If your debts consist primarily of "consumer" debt obligations, you will have to qualify for a Chapter 7 bankruptcy filing under the "financial means test." "Consumer debts" are those debts incurred for personal, family, or household purposes. If the majority of your debts were incurred in connection with business purposes, you do not have to qualify under the means test. Under the means test, your annual household income (including income from a non-filing spouse) is compared against the average household income in your state of residence. The final amount used to determine your eligibility consists of the total household income after all allowable deductions, and is based on the number of people in your household.

Should you file a Chapter 7 Bankruptcy?

While a Chapter 7 bankruptcy can provide one of the most comprehensive, fast and cost-efficient ways to obtain debt relief, it is not always the best choice. Deciding whether to file a Chapter 7 bankruptcy is unadvisable without first weighing the risks, benefits, and consequences. Do you qualify under the means test? Are any of your assets non-exempt and subject to seizure by the bankruptcy trustee? How much of your total debt is dischargeable? Will a bankruptcy affect your employment status or hinder your ability to operate an ongoing business? Have you recently made any questionable purchases, paid off certain creditors to the exclusion of others, or transferred property out of your name?

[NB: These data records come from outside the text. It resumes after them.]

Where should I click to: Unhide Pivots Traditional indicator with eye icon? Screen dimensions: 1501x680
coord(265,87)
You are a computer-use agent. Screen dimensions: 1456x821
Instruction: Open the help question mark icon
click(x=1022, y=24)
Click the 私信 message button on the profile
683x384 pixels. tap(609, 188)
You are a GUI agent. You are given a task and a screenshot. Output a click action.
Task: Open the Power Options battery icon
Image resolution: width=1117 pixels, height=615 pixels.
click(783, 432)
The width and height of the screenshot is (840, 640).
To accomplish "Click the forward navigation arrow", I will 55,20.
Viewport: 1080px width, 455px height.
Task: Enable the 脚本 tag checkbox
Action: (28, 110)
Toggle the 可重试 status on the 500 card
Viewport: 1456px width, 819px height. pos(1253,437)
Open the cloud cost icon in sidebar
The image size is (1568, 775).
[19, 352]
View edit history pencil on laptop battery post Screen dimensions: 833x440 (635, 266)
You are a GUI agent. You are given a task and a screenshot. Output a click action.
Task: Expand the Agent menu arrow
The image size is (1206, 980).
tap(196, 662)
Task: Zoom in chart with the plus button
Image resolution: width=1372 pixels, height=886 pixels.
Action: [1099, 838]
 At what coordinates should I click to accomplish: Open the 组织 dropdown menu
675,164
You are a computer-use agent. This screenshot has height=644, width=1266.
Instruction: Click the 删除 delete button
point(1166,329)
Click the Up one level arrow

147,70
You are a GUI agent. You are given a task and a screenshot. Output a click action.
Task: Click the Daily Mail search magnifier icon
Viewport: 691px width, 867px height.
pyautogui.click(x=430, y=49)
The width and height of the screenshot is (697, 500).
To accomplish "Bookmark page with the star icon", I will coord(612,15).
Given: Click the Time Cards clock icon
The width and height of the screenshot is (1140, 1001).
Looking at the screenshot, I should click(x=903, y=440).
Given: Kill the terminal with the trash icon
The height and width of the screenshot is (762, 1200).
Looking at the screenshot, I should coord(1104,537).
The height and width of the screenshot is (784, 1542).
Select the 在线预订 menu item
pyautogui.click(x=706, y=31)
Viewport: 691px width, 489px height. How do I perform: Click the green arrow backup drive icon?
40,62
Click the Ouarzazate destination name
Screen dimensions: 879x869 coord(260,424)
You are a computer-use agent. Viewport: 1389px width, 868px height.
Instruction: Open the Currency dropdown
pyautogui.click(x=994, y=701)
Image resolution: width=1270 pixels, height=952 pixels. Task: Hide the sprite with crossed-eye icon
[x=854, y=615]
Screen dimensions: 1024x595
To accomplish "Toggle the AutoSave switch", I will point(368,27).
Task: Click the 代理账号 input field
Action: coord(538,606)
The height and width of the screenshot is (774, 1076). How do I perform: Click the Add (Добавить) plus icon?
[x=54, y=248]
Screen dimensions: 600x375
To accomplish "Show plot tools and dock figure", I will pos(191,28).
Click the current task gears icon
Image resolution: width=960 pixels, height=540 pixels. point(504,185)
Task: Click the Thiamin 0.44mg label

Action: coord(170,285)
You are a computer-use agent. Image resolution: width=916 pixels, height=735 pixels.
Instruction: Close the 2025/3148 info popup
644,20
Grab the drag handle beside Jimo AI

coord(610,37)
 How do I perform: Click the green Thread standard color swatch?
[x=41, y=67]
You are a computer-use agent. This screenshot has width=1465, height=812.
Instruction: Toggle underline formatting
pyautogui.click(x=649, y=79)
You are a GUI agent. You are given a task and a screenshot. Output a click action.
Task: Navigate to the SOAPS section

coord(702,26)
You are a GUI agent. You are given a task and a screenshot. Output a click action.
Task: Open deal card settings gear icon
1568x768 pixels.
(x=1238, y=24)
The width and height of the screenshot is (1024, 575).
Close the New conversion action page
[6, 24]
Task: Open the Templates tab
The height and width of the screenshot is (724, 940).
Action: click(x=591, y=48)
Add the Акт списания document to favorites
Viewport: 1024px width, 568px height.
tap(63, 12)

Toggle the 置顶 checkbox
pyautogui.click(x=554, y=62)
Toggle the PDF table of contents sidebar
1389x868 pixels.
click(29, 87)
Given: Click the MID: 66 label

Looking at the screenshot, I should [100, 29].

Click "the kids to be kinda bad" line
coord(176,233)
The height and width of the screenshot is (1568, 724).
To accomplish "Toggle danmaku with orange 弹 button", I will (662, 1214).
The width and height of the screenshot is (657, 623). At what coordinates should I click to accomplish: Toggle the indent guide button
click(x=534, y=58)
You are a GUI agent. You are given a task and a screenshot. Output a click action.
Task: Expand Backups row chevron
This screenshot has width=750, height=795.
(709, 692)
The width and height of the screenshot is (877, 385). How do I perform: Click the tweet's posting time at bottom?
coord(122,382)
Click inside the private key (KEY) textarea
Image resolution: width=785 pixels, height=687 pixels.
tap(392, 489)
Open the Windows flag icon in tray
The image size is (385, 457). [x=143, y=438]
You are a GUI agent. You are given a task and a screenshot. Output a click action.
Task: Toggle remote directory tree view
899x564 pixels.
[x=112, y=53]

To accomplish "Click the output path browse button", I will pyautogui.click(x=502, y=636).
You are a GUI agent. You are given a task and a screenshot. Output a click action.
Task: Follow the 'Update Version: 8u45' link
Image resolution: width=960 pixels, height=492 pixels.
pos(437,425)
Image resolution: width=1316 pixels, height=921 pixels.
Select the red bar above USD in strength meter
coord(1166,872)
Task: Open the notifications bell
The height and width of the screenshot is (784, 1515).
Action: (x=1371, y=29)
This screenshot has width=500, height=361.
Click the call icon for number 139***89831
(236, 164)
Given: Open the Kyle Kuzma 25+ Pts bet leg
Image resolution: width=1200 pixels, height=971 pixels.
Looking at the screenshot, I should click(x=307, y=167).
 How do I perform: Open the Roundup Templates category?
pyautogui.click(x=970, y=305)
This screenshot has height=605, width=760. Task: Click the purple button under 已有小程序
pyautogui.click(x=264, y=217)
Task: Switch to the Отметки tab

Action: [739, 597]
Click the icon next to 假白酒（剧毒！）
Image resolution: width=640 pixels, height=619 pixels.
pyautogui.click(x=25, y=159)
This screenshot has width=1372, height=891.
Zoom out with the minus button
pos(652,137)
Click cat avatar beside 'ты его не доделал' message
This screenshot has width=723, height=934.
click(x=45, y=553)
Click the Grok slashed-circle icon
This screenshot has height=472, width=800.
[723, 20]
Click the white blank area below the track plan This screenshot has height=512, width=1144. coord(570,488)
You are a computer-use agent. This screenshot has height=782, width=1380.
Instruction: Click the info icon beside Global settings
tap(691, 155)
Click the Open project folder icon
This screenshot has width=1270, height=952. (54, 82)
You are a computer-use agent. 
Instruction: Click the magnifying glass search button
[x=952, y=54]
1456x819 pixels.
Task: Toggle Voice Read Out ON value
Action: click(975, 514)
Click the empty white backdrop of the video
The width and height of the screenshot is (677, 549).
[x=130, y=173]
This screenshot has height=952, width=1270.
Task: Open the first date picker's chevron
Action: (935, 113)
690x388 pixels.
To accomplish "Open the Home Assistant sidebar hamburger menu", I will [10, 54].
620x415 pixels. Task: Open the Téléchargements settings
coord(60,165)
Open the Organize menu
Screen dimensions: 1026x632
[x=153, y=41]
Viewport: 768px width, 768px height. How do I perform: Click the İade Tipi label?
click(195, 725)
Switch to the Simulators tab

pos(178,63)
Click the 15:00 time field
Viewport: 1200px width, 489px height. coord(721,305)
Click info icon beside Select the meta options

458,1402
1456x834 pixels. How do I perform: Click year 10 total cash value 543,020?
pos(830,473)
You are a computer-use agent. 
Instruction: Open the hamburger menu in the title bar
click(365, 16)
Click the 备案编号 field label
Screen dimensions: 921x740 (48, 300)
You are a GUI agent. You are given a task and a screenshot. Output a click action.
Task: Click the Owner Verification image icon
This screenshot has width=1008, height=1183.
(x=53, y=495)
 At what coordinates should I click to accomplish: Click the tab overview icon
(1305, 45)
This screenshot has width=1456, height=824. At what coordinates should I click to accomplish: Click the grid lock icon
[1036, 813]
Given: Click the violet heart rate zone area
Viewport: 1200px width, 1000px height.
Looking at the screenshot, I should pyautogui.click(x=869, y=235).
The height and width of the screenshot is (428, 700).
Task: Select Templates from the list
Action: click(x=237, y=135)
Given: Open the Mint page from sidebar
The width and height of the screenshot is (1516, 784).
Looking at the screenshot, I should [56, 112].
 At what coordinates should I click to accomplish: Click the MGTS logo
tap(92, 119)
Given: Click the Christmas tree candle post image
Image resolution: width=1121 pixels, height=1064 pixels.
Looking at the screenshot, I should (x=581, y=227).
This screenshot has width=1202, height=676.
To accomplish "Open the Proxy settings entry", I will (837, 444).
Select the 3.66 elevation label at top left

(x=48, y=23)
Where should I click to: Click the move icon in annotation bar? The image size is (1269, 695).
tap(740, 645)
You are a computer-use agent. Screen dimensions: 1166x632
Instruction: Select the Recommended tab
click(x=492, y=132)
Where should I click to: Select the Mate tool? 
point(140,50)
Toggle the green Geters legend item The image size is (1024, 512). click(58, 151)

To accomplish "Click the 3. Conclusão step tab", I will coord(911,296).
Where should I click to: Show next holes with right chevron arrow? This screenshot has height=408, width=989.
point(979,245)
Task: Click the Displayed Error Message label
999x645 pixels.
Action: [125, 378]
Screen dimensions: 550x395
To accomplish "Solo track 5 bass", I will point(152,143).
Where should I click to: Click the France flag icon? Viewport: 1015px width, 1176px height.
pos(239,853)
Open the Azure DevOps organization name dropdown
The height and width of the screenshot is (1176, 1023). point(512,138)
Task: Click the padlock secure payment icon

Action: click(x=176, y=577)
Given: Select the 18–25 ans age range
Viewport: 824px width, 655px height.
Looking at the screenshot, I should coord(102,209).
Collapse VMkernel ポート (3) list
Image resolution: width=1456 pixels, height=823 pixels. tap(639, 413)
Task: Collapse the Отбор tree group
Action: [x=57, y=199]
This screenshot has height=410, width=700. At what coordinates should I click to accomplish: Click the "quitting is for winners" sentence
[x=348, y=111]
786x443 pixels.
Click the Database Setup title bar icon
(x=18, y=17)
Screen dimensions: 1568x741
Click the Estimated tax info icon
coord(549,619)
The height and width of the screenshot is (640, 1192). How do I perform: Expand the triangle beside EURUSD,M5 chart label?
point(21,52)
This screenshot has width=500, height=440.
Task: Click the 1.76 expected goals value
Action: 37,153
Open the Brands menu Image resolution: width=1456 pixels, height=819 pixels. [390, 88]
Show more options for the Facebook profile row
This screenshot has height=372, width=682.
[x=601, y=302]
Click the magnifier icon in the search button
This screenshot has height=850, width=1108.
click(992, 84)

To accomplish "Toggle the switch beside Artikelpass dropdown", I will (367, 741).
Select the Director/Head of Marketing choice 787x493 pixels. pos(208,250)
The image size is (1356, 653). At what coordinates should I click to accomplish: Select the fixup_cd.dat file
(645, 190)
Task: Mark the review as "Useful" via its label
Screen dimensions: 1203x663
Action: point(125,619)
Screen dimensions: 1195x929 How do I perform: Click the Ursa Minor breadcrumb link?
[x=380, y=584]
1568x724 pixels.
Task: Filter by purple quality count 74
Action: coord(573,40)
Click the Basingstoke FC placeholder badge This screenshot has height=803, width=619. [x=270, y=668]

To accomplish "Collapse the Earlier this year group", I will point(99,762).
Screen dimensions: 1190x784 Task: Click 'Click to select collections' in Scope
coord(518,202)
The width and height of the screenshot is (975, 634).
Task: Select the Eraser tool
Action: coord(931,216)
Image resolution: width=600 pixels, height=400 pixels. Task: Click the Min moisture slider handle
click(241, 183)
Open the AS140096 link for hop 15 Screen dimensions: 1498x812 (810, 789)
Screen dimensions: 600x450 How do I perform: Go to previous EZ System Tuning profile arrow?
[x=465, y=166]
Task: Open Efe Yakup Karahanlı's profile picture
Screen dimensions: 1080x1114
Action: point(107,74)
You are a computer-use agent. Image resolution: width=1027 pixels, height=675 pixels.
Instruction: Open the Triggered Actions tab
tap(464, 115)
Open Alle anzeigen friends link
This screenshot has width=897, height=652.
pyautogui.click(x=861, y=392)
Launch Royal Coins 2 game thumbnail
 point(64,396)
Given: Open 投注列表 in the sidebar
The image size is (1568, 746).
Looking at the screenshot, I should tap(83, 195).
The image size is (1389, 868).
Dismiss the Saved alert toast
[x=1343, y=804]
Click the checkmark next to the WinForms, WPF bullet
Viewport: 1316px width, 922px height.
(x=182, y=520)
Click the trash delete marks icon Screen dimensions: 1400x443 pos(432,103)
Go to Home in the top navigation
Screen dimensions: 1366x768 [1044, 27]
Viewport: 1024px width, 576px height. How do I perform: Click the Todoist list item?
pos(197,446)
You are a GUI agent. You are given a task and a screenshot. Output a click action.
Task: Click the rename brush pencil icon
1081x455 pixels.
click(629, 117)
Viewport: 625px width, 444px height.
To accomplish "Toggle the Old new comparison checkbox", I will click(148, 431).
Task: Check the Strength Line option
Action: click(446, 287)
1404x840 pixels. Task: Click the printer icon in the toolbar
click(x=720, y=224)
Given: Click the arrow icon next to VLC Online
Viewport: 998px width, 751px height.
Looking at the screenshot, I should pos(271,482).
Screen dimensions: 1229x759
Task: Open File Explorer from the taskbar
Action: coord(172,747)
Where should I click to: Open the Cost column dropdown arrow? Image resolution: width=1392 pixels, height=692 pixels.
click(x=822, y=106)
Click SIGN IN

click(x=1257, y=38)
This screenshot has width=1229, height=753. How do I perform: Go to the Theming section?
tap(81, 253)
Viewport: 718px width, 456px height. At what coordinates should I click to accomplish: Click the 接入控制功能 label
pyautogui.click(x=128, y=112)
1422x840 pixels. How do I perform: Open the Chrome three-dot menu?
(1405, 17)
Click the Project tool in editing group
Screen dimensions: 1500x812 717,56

Who Should File a Chapter 7 Bankruptcy?

Good candidates for a Chapter 7 bankruptcy are individual debtors who either don't own a home or have low equity in their home, and multiple unpaid accounts that are either seriously delinquent or defaulted and charged off. A Chapter 7 bankruptcy offers a "fresh start" to debtors who are overextended with income that is insufficient to meet their existing financial obligations. All assets the debtor wishes to keep need to be exempt from seizure under federal or state law. Timing is also important. The right time to file a Chapter 7 bankruptcy is when it will provide you with the greatest benefit with the least amount of risk or damage to your credit. Deciding whether a Chapter 7 is the right choice and whether this is the right time to file is best made with the help of a knowledgeable attorney.